La journée sera longue à Bakou : les négociateurs de près de 200 pays, frustrés de deux semaines de tractations stériles, attendent vendredi d’ultimes propositions de compromis financier entre pays riches et en développement à la conférence sur le changement climatique de l’ONU en Azerbaïdjan.
« Nous percevons des lueurs d’espoir« , a résumé la négociatrice allemande Jennifer Morgan. « Mais des lueurs d’espoir ne suffisent pas, car il y a aussi des pilules empoisonnées« .
Un journaliste de l’AFP a observé dans la soirée de jeudi de nombreuses allées et venues de ministres et diplomates entre les bureaux des délégations brésilienne, européenne, américaine, chinoise… et de la présidence azerbaïdjanaise du sommet. Un délégué européen confirme que les consultations de haut niveau se sont poursuivies jusque très tard dans la nuit.
Le prochain projet de texte est promis pour midi heure locale (08H00 GMT), selon la présidence de la COP29, ce qui lancera un nouveau round de pourparlers en vue d’un texte final dans la soirée de vendredi, au dernier moment.
Vendredi au petit-déjeuner, le négociateur d’un grand pays a indiqué à l’AFP que le texte était « en train d’être poli« .
La question centrale, au « stade olympique » de Bakou, est de déterminer combien d’argent les pays développés, au nom de leur responsabilité historique dans le dérèglement climatique, accepteront de transférer aux pays en développement, pour les aider à affronter un climat plus destructeur et à investir dans les énergies bas carbone.
« Nous ne demandons qu’1% du PIB mondial. Est-ce trop demander pour sauver des vies? » demande Juan Carlos Monterrey Gomez, négociateur du Panama.
Depuis le début du sommet, le 11 novembre, des tempêtes ont tué des Philippines au Honduras, l’Espagne panse ses plaies après des inondations meurtrières, l’Equateur a déclaré l’urgence nationale à cause de la sécheresse et des incendies….
« Au moins » 500 milliards
L’arrière-plan inédit de cette 29e COP est une année 2024 qui sera vraisemblablement la plus chaude jamais mesurée. Et, neuf ans après l’accord de Paris, l’humanité va encore brûler plus de pétrole, de gaz et de charbon que l’année passée.
Un projet d’accord publié jeudi matin a mécontenté tout le monde car, à la place de chiffres figuraient des « X« , et parce qu’il ne tranchait pas entre deux visions très opposées.
L’heure est venue des chiffres, mais combien? « Au moins » 500 milliards de dollars par an de la part des pays développés d’ici 2030, demande la plus grande alliance de pays en développement. A comparer aux 116 milliards de finance climatique fournie en 2022.
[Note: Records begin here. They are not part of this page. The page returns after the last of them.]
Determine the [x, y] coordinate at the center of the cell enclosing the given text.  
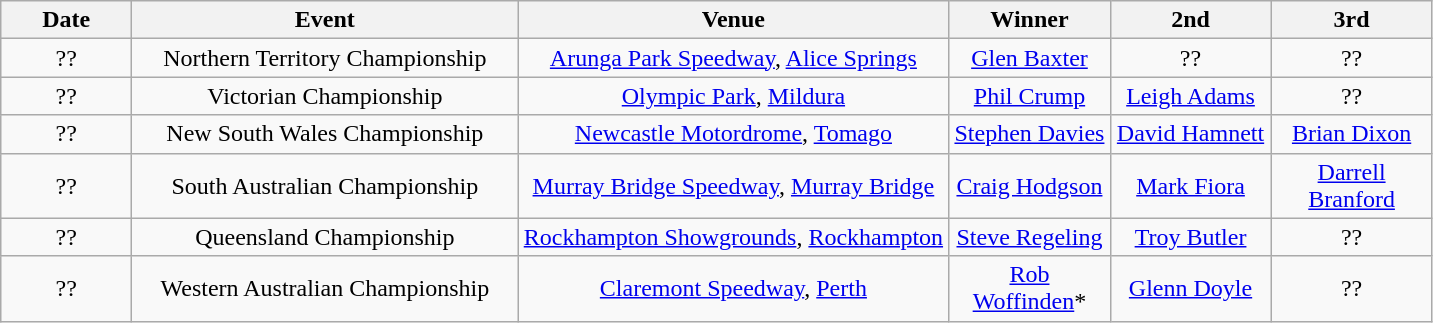
Rockhampton Showgrounds, Rockhampton [734, 237]
Winner [1030, 20]
2nd [1190, 20]
Murray Bridge Speedway, Murray Bridge [734, 186]
Rob Woffinden* [1030, 288]
Glenn Doyle [1190, 288]
Darrell Branford [1352, 186]
Northern Territory Championship [325, 58]
Stephen Davies [1030, 134]
Event [325, 20]
Glen Baxter [1030, 58]
3rd [1352, 20]
Date [66, 20]
David Hamnett [1190, 134]
Troy Butler [1190, 237]
Leigh Adams [1190, 96]
Steve Regeling [1030, 237]
Arunga Park Speedway, Alice Springs [734, 58]
Western Australian Championship [325, 288]
Claremont Speedway, Perth [734, 288]
Venue [734, 20]
Phil Crump [1030, 96]
Newcastle Motordrome, Tomago [734, 134]
Mark Fiora [1190, 186]
Queensland Championship [325, 237]
New South Wales Championship [325, 134]
Olympic Park, Mildura [734, 96]
Victorian Championship [325, 96]
Brian Dixon [1352, 134]
Craig Hodgson [1030, 186]
South Australian Championship [325, 186]
Extract the [x, y] coordinate from the center of the cell holding the provided text.  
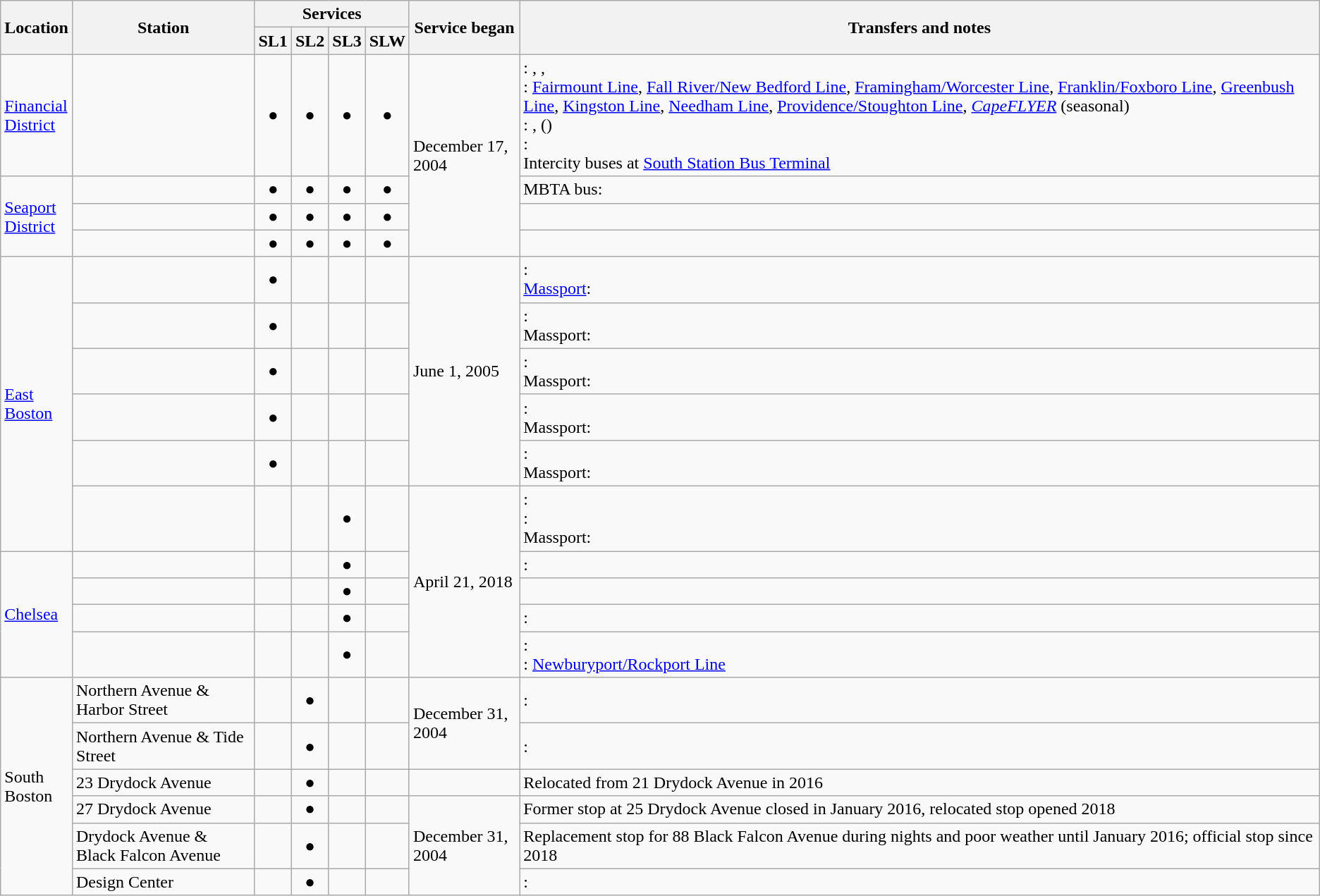
SL3 [347, 41]
Northern Avenue & Tide Street [163, 746]
Replacement stop for 88 Black Falcon Avenue during nights and poor weather until January 2016; official stop since 2018 [919, 846]
FinancialDistrict [37, 116]
Station [163, 28]
SL2 [310, 41]
EastBoston [37, 403]
: : Massport: [919, 518]
June 1, 2005 [464, 371]
December 17, 2004 [464, 155]
27 Drydock Avenue [163, 809]
Service began [464, 28]
SL1 [273, 41]
MBTA bus: [919, 190]
: : Newburyport/Rockport Line [919, 654]
SLW [387, 41]
SeaportDistrict [37, 216]
Drydock Avenue & Black Falcon Avenue [163, 846]
Relocated from 21 Drydock Avenue in 2016 [919, 783]
April 21, 2018 [464, 581]
Northern Avenue & Harbor Street [163, 701]
Location [37, 28]
23 Drydock Avenue [163, 783]
Services [332, 14]
Former stop at 25 Drydock Avenue closed in January 2016, relocated stop opened 2018 [919, 809]
SouthBoston [37, 787]
Chelsea [37, 615]
Design Center [163, 882]
Transfers and notes [919, 28]
Output the [X, Y] coordinate of the center of the cell containing the given text.  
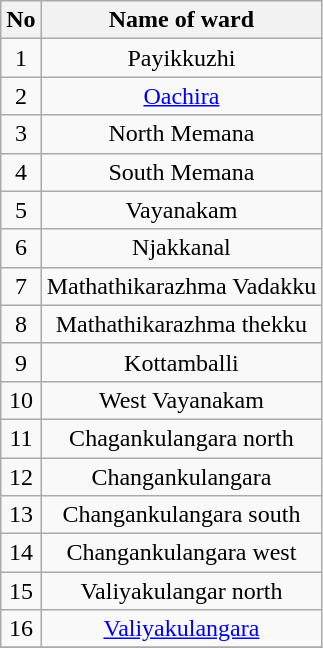
Changankulangara south [182, 515]
6 [21, 248]
No [21, 20]
2 [21, 96]
Mathathikarazhma thekku [182, 324]
West Vayanakam [182, 400]
Chagankulangara north [182, 438]
Changankulangara [182, 477]
Vayanakam [182, 210]
Njakkanal [182, 248]
North Memana [182, 134]
Oachira [182, 96]
14 [21, 553]
15 [21, 591]
4 [21, 172]
Valiyakulangar north [182, 591]
Payikkuzhi [182, 58]
10 [21, 400]
1 [21, 58]
11 [21, 438]
16 [21, 629]
South Memana [182, 172]
Mathathikarazhma Vadakku [182, 286]
9 [21, 362]
7 [21, 286]
5 [21, 210]
Name of ward [182, 20]
Valiyakulangara [182, 629]
8 [21, 324]
3 [21, 134]
Changankulangara west [182, 553]
12 [21, 477]
Kottamballi [182, 362]
13 [21, 515]
For the text-containing cell, return its midpoint in (x, y) coordinate format. 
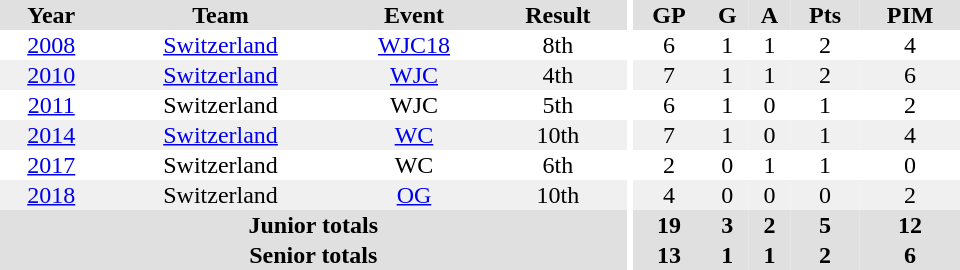
Pts (825, 15)
5 (825, 225)
4th (558, 75)
Junior totals (314, 225)
WJC18 (414, 45)
12 (910, 225)
2011 (51, 105)
2017 (51, 165)
3 (728, 225)
Senior totals (314, 255)
19 (670, 225)
A (770, 15)
Result (558, 15)
2018 (51, 195)
G (728, 15)
2010 (51, 75)
OG (414, 195)
13 (670, 255)
6th (558, 165)
Event (414, 15)
PIM (910, 15)
8th (558, 45)
Team (220, 15)
Year (51, 15)
2014 (51, 135)
GP (670, 15)
5th (558, 105)
2008 (51, 45)
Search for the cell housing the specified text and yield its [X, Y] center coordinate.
Les Européens, premiers contributeurs mondiaux, répètent qu’ils veulent « continuer à montrer la voie« : un terme soigneusement choisi, venu directement de l’accord de Paris, en signe de bonne volonté. Mais le resserrement budgétaire limite leur marge de manœuvre.
Les Américains se sont dits « profondément inquiets » du dernier texte. Le commissaire européen Wopke Hoekstra a dénoncé un travail « inacceptable« . « Pourrais-je vous demander, s’il vous plaît, de montrer du leadership ? » a-t-il lancé au président de la COP29, le ministre Moukhtar Babaïev, ancien cadre de la compagnie pétrolière azerbaïdjanaise.
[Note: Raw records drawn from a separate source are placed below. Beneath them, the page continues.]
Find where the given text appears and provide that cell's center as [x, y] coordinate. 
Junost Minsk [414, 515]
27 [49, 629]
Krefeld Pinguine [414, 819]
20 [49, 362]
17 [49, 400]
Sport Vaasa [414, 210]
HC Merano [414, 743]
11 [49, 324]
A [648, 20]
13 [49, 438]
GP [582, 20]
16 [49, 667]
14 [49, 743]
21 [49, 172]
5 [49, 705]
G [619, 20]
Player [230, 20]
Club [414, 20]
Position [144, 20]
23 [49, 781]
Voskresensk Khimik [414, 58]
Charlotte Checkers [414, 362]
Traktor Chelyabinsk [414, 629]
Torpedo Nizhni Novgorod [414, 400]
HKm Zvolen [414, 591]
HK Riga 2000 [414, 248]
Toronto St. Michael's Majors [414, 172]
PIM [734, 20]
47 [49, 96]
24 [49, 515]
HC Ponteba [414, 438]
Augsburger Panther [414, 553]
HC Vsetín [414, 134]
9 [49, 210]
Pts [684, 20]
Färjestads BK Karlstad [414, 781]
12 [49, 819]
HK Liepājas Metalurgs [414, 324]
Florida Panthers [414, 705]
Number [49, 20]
Américains et Européens n’ont pas encore révélé combien ils étaient prêts à payer.
La Chine refuse toute obligation
« Ils tournent en rond dans leurs jeux géopolitiques« , a déploré la ministre colombienne Susan Muhamad. Les pays développés négocient en fait en parallèle davantage d' »ambition » pour réduire les émissions de gaz à effet de serre, mais s’opposent aux pays producteurs de pétrole comme l’Arabie saoudite. Le groupe arabe a explicitement prévenu qu’il n’accepterait aucun texte ciblant « les combustibles fossiles« .
Ce qui fait désordre un an après la COP28 de Dubaï, qui a appelé à lancer la transition vers la sortie des combustibles fossiles. En public, les pays donnent de la voix. Mais en coulisses, Chinois, Occidentaux, Etats insulaires… Tous se parlent encore.
Le ministre irlandais Eamon Ryan confie à l’AFP qu' »il y a de l’espace pour un accord« .
La Chine, clé pour trouver l’équilibre entre Occidentaux et Sud, a appelé « toutes les parties à se retrouver à mi-chemin« . Pékin a toutefois tracé une ligne rouge: elle ne veut aucune obligation financière. Pas question de renégocier la règle onusienne de 1992 qui stipule que la responsabilité de la finance climatique incombe aux pays développés.
Les délégués se préparent déjà à une prolongation samedi. Une tradition des COP.